荏原製作所、ブラジルにポンプのアンテナショップをオープン

 ㈱荏原製作所は4月22日、グループ会社のEBARA Bombas América do Sul Ltda.(以下: EBAS社*1)は、4月22日にブラジル サンパウロ州北東部に位置するヴァルジェン・グランデ・ド・スー(以下: VGS)に、ポンプのアンテナショップ「ANTENNA SHOP」をオープンすると発表した。

1.背景と狙い

 国土が広いブラジルでは、販売店が各地域のエンドユーザにポンプを店頭販売するディストリビユーションビジネスが主流。EBAS社はブラジル全土をカバーする5,000社の販売店(農機具、管工機材、建築資材を扱う店舗やホームセンターなど)に標準ポンプを販売しているが、実際にポンプを使用しているエンドユーザとメーカ間に物理的な距離と商流上の距離がある。

 荏原はこの課題を解決し、長期ビジョン「E-Vision2030」に掲げるグローバル市場の戦略強化を推進するため、直営のアンテナショップを開設する。

 アンテナショップでは、新製品をはじめとする実機をご覧いただけるショールームを設置しており、顧客から製品やサービスへの要望、アフターサービスの相談を受けるなど、顧客と直接コミュニケーションを図ることで、地域社会のニーズに合った製品をいち早く市場投入することが可能となる。

2.アンテナショップの概要

 店舗面積80㎡の店内には、EBAS社が製造する全2,000種類の製品のうち、常時150台前後の製品が並ぶ。小型単段および小型多段ポンプなどEBAS社の代表的な製品のほか、新製品発表の場としてソーラーポンプ(太陽光発電で動作するポンプ)やスラリーポンプ(農地での堆肥散布用)などの最新機種を展示する。製品販売のほか、修理、灌漑システム、建築向け消火設備・給配水システム、工場用給配水ユーテリティポンプの技術相談窓口としても対応していく。

 また、EBAS社のVGS工場に勤務する従業員 約250名が年に1回ずつ店舗での販売体験を積むことにより、社員一人ひとりが製品知識、開発技術、サービスを総合的に高めていく。

3.今後の展開

 店舗に寄せられた顧客の声は、既存製品の改良や新製品の開発に反映し、顧客に実際に店舗で確認してもらうことが可能になる。また、技術的なサポートを直接行うことで顧客の課題を早期に解決することにより、直営店舗ならではの質の高いサービスと魅力ある製品を提供していく。こうした取り組みを通して、地域顧客との良好な関係の構築を図り、豊かな暮らしの向上へ貢献していく。

 荏原グループは、長期ビジョンと中期経営計画に基づいてESG重要課題に取り組むことで、持続可能な開発目標(SDGs)の達成を目指し、企業価値のさらなる向上を図っていく。

*1: EBAS社は、1975年に荏原グループ初の海外生産拠点として創業したEbara Industrias Mecânicas e Comerico Ltda. (EIMCO社)が2015年に荏原が買収したThebe Bombas Hidáulicas S.A.(THEBE社)を吸収合併し、2018年にEBARA Bombas América do Sul Ltda.(EBAS社)として発足。旧THEBE社は陸上・水中ポンプの製造販売会社として1946年に創業し、その拠点であるVGSに標準ポンプと鋳物の2つの工場を持つ。
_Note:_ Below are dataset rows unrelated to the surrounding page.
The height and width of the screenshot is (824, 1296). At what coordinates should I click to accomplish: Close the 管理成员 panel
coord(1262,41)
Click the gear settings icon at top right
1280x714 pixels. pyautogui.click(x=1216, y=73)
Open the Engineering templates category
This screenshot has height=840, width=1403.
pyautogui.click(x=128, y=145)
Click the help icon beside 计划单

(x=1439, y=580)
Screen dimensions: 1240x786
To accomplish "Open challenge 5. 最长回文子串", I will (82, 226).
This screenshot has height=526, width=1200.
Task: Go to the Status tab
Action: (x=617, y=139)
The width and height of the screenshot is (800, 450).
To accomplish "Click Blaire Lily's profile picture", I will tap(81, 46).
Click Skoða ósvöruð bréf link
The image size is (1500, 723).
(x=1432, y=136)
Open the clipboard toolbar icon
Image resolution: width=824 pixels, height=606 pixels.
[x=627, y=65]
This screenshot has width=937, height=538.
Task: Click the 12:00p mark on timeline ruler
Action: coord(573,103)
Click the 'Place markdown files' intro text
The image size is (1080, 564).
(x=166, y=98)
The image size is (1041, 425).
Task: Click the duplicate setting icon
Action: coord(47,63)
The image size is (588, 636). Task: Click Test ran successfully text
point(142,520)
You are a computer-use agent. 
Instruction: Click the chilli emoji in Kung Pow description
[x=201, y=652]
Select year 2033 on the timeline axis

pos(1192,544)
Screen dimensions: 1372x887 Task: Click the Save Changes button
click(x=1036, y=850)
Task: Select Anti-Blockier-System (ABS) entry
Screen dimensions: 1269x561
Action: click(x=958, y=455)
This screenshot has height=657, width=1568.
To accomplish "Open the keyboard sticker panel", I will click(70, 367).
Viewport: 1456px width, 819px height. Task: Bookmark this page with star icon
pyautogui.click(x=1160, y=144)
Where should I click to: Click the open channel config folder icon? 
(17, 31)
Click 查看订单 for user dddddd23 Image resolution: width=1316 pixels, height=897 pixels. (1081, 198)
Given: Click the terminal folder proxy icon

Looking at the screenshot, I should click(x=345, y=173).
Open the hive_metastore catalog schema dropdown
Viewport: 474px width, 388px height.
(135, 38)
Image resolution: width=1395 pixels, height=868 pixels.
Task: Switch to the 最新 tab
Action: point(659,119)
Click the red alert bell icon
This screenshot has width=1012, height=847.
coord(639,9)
*2: COVID-19感染拡大防止策に関する対応として、サンパウロ州の政令(第64.864-2020号: サンパウロ州隔離政策として一般顧客を対面で対応する不要不急の商業・サービス業を規制。農業向け機械設備類の供給、建築・建設工事、産業活動等は規制対象から除外)に基づき、当初のオープン予定日(3月25日)を延長していたが、VGS市長の認可を得て、今回のオープンが決定した。今後の市場回復に早期に貢献できるよう努めていく。

 店舗の運営にあたっては、来店者および従業員の安全には最大限配慮し、ブラジル保健省が指導する消毒用アルコールゲルの設置と店員にはマスクの使用を義務づけている。また、混雑をさけるため、来店者には適切な距離の維持をお願いするなどの対応を取る。